2. Amplification of the Gene. The process of selectively amplifying the DRB1 gene from the total DNA isolated from the hairs is based on the polymerase chain reaction (PCR), a Nobel Prize winning technology developed in the 1980s. This technology has transformed all aspects of molecular biology that are used in biomedical research, diagnostics, as well as forensic and other identity DNA testing. The analyses that we performed on the hair samples were comparable to a forensic analysis in that limited sample material was available. The beauty of the PCR technology is that it enables analysis of biological materials that are present in very small amounts. For work such as this, avoiding invasive sample collection procedures is, simpler, safer, and enables distribution of samples without special shipping requirements; in this case, the hair samples were simply placed into overnight FedEx.

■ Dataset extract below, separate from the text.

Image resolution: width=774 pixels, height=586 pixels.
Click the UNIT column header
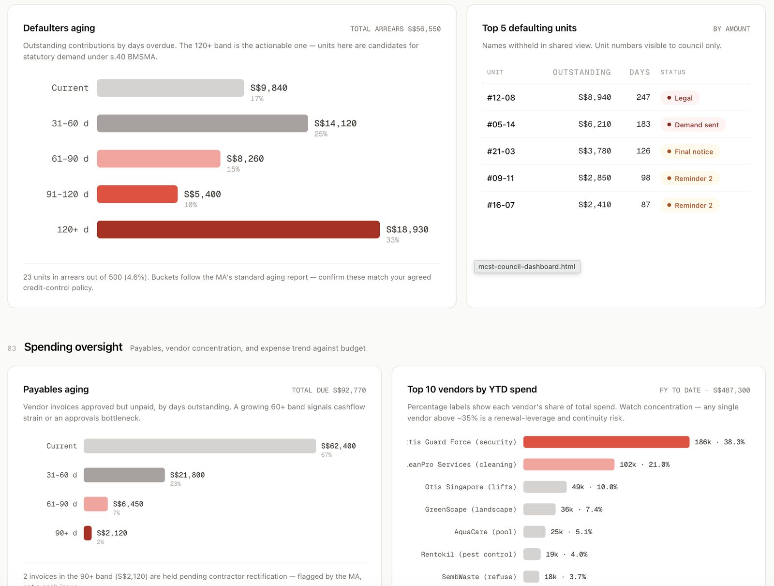495,72
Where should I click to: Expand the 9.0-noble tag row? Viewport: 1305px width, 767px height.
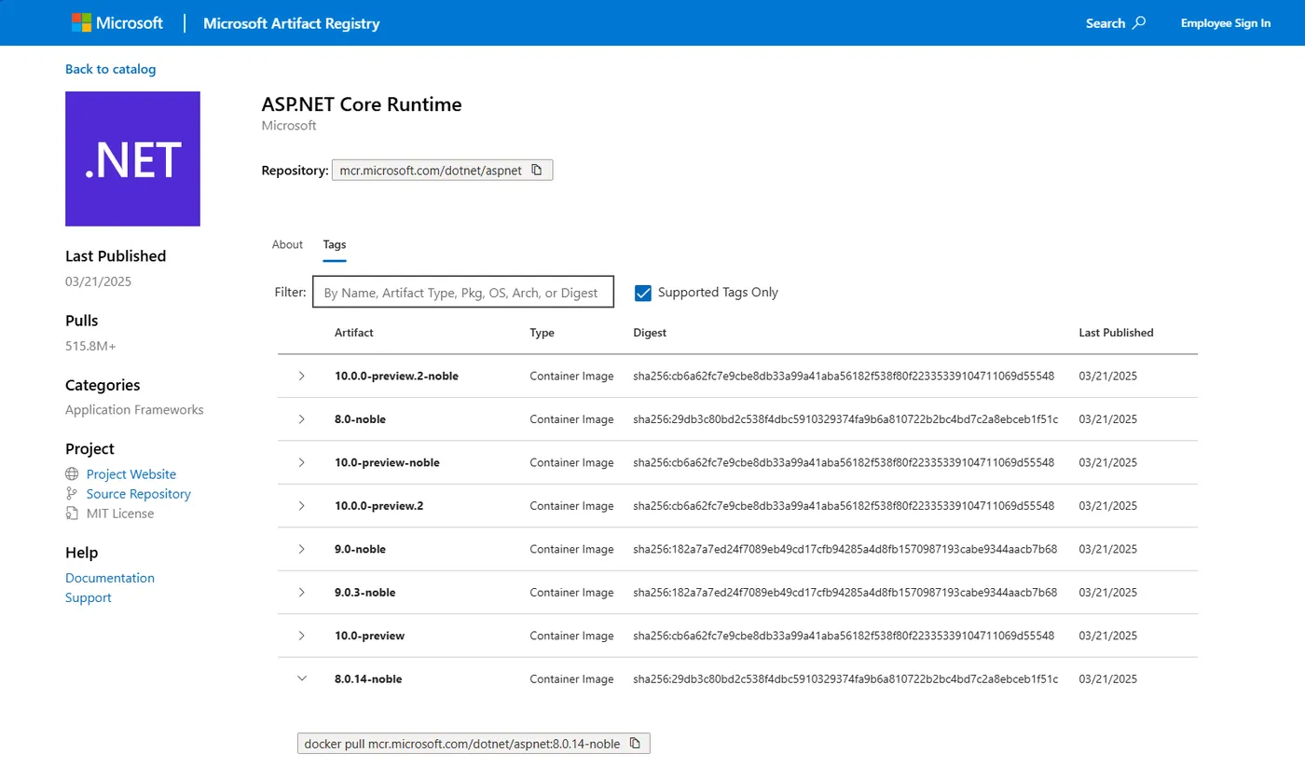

3. DNA Sequencing. The DNA sequencing technology used to generate the sequences in Kevin Clarke’s portraits is the same as that used to sequence the human genome. The application of this technology to routine testing in both forensic and biomedical research procedures is a result of a decade of improvements in instrumentation and biochemistry. Our group has spent 10 years developing these methods to the point that they can be used on a routine basis by laboratory technicians with minimal training. Not only are the sequence figures informative, they can also be visually interesting and appealing as Kevin has shown in his portraits.
Malcolm D. McGinnis, PhD
The article that appeared in The Journal of Clinical Chemistry:
In 1988 James D. Watson of Cold Spring Harbor Laboratory and Paul Schimmel, who was at M.I.T. at the time, suggested that I approach the then small startup company Applied Biosystems, manufacturers of automated DNA sequencing machines. My need as an artist was to display and incorporate a freestanding, independently meaningful DNA sequence in a work of art. It was important for me to have access to a DNA sequencing procedure which was specific to an individual. I wanted to ship a blood sample to a lab and get a representation of the person’s DNA that was unique to that person. Such a procedure did not exist. Applied Biosystems contacted Cary Mullis, inventor of PCR, and spoke with researchers at MIT, CSHL, and other institutions. Paul Baird of Lifecodes, Inc was also helpful. Using my whole blood, which I supplied to Applied Biosystems, the team was able to create a new set of protocols and the result was an automated DNA sequencing procedure using PCR which analyzed the HLA-DQ alpha region of the genome. This is an area that has to do with the immune system, and which determines whether a foreign body is infecting the person. If so, the body defends itself. In order to make this determination, the body must be able to differentiate self from non-self. By sequencing this region, one accesses the part of the genome which tells the cells to be you. I was able to use this procedure for many years in my portraits without paying fees because I had contributed to its invention. My Self-Portrait in Ixuatio was the first opportunity to use this knowledge in a work of art. I received a printout of my DNA sequence months before the results of the experiment were made known at a scientific conference. The Journal of Clinical Chemistry published these results in the now classic article Automated DNA Sequencing Methods Using PCR. This paper has become a standard text for anyone who is studying biochemistry, genetics, etc.